Man-made and natural disasters are constantly occurring around us. Some we can control quite easily while others literally shake the foundations of our earth. As economies around the world continually become more tightly knit together with supply chains being forged, these events challenge the stability of businesses and ultimately individual lives. Without a good disaster preparedness and recovery plan, critical businesses can become the weak link in the chain and have far reaching effects.
One of the departments I am responsible for at IQMS handles system administration support for customers using EnterpriseIQ. We receive a variety of queries and requests that range from how to install a specific component to "HELP!!! Our system is down." System down events, because of their rare occurrence, are difficult situations in themselves when trying to determine what might have gone wrong, why it happened and how to correct it. The situation doesn't get any easier when we ask about their backups and we hear the customer respond,
"Backup?? What backup? I'm not sure if we have a backup."
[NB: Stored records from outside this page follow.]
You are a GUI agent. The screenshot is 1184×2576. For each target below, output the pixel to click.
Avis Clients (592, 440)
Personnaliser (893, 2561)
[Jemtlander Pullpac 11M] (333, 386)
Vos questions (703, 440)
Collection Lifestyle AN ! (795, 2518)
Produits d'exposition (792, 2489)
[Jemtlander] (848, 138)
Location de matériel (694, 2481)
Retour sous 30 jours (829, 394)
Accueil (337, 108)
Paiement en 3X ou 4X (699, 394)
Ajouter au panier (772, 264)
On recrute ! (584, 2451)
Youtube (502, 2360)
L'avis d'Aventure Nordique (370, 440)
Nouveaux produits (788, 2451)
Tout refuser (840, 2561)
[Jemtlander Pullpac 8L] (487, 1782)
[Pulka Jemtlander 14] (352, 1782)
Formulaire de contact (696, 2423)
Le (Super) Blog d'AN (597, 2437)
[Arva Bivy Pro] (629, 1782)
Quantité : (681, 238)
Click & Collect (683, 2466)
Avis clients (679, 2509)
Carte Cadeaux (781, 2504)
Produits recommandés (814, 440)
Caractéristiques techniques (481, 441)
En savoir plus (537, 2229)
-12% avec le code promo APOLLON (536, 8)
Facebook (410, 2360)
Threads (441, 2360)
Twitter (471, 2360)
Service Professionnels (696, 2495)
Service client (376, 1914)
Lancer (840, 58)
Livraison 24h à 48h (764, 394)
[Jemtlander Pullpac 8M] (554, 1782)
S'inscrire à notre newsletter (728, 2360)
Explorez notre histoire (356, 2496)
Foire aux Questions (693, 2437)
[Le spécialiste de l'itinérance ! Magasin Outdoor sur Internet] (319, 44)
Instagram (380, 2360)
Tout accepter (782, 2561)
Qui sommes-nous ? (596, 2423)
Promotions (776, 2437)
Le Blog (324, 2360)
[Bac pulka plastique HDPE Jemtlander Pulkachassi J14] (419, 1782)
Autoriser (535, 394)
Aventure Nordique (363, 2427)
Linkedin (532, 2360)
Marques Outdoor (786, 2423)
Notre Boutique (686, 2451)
Fortunately for the majority of our customers, our team has been able to either recover the database or rely on the automated backup process IQMS puts in place when customers are installed.
Another situation we have encountered is the customer who confidently states that they have a backup, but when we go to access that backup, we find that it is either invalid because of file corruption or that it is years old. In one situation, a customer had backups being compressed and moved off server on a daily basis using a typical batch file process. Everything at the endpoint seemed fine with files being tagged and dated as expected. What they did not realize was that the actual export of the database was not happening. The backup that was being captured and moved was the same file for almost two years (one would think that the file size staying the same might have hinted that something was wrong). Fortunately in this case, the customer was not in a down situation but had needed the backup to do some troubleshooting.
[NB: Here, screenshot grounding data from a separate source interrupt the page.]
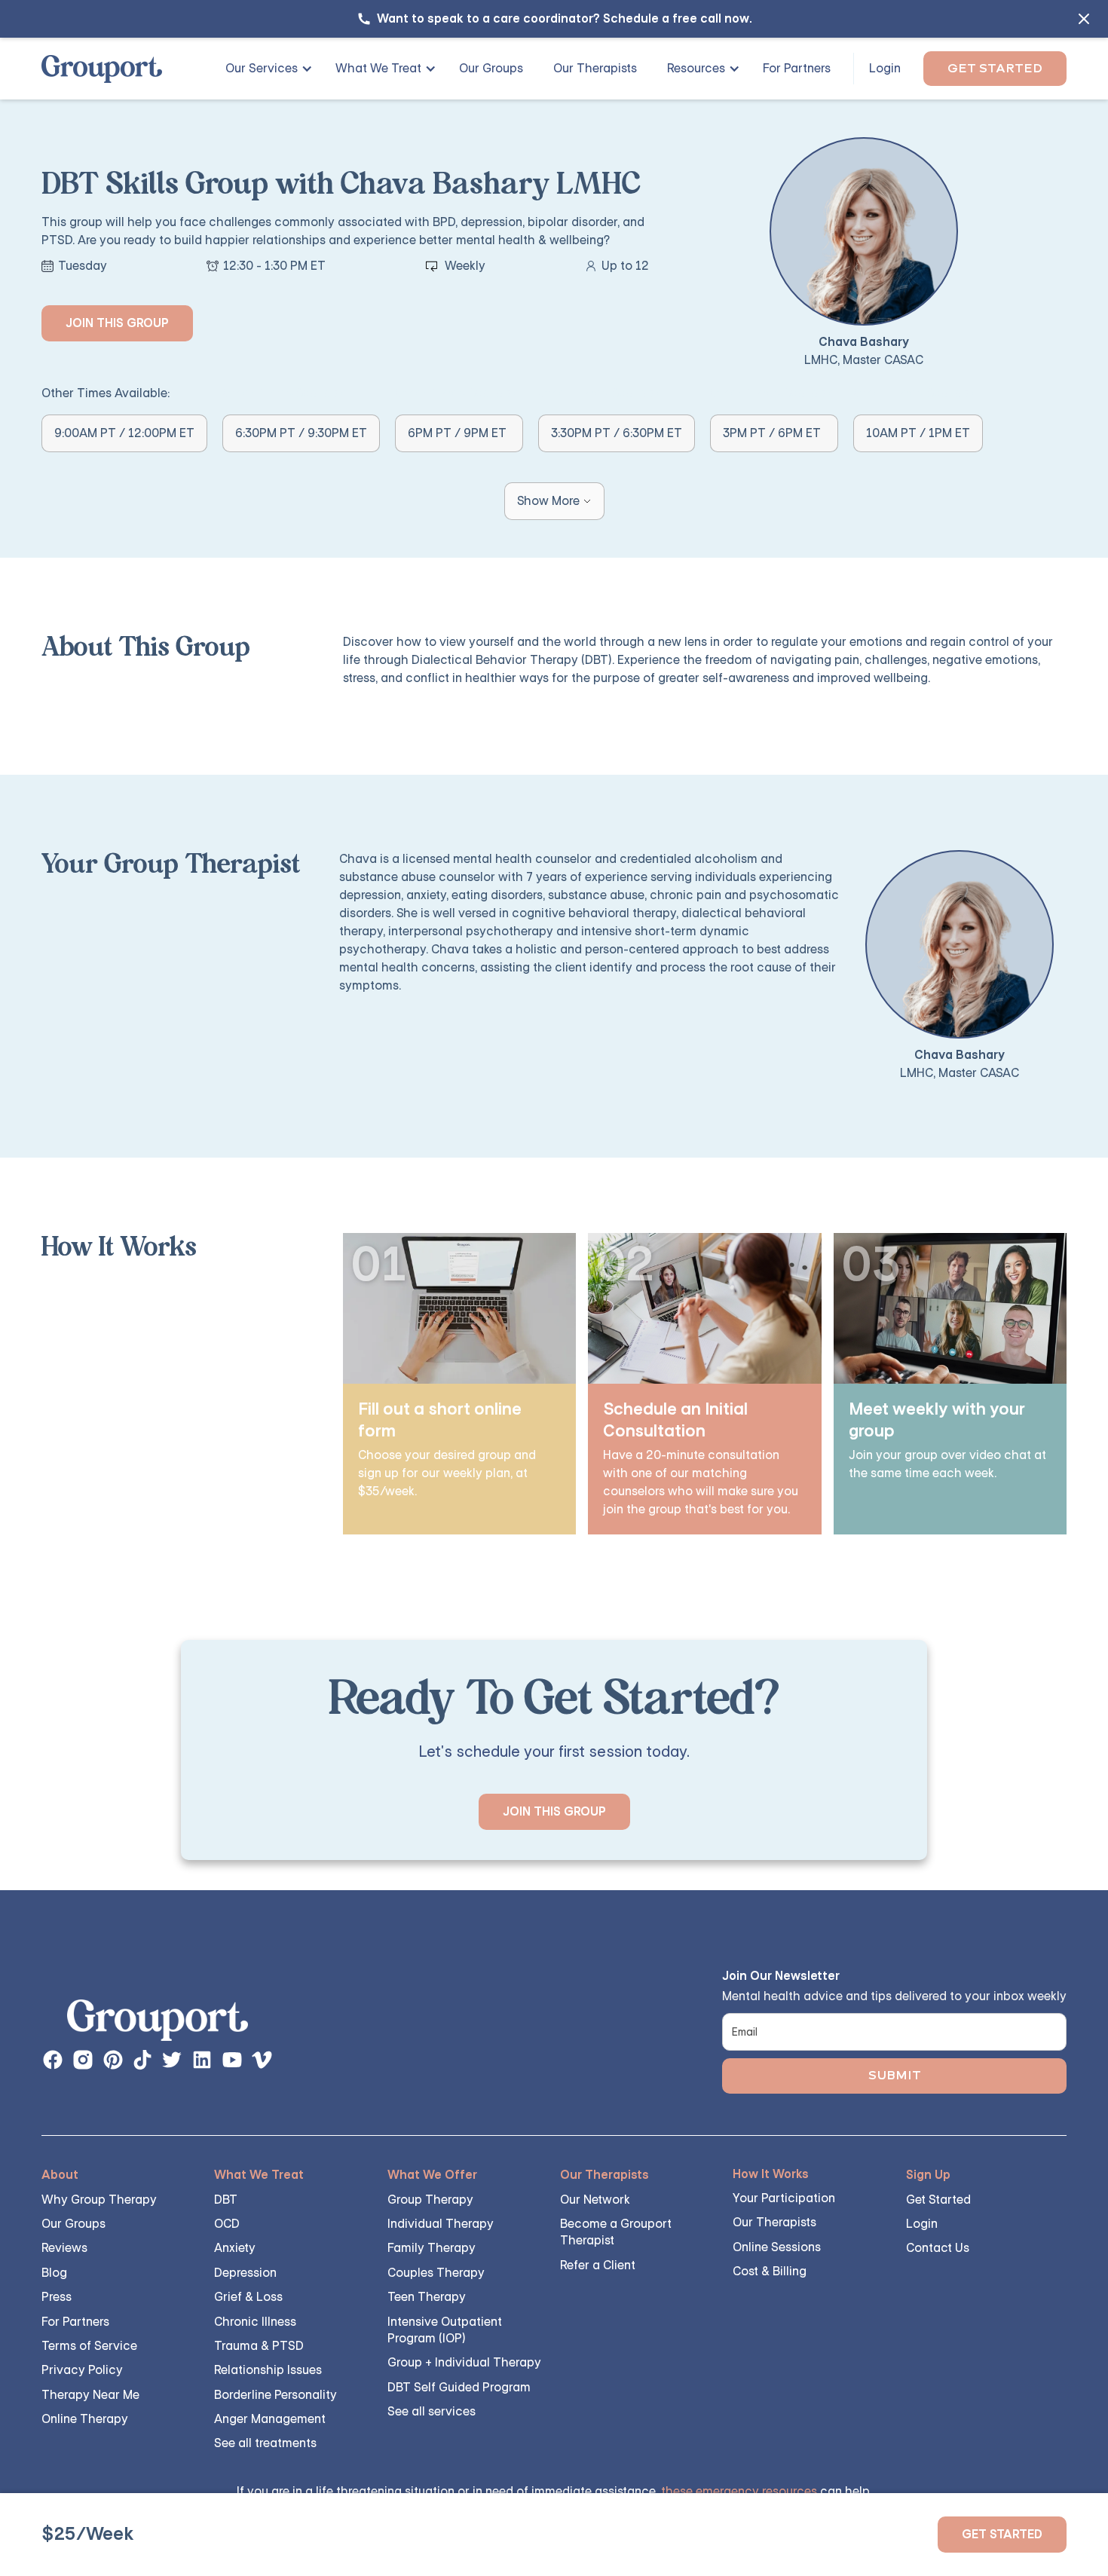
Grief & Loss (248, 2297)
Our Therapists (595, 68)
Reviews (64, 2248)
These two situations should make it clear that without a disaster recovery policy in place, unplanned events can easily cripple a company relying on any computer system for accurate and timely information regarding their business processes. No matter the size of the company or quality of the IT department (if one even exists), there needs to be a point of responsibility to ensure continued operation within reasonable and defined constraints. At a minimum this would entail the following:
1. Identify an entity or entities who will be responsible for
carrying out a disaster recovery plan
2. Evaluate and classify critical components
3. Determine what exposure these components represent to the
company's daily operation if they fail
4. Implement processes to adequately protect the failure
points
5. Continually test the recovery process to identify gaps and
validate fulfillment of goals
These basic steps can go a long way to providing a foundation where none may currently be in place. There are many resources for more formalized processes. Some can be daunting in the scope of what they cover, but all have good information that can be used and shaped into something that can work for any business. A quick search on Google with the term "disaster recovery" turned up definitions, blogs, organizations, journals and government sites discussing processes and services for putting a plan in place.
If there is anything to take away from this blog post, I would hope that it would be: Do something. Companies need to take action regarding the health and well-being of the critical data and processes that are needed to run everyday business, no matter how large or small they are. The cost of not doing so could mean "GAME OVER."
I would love to hear from anyone who has had a system down emergency. What processes did you have in place to recover your critical data?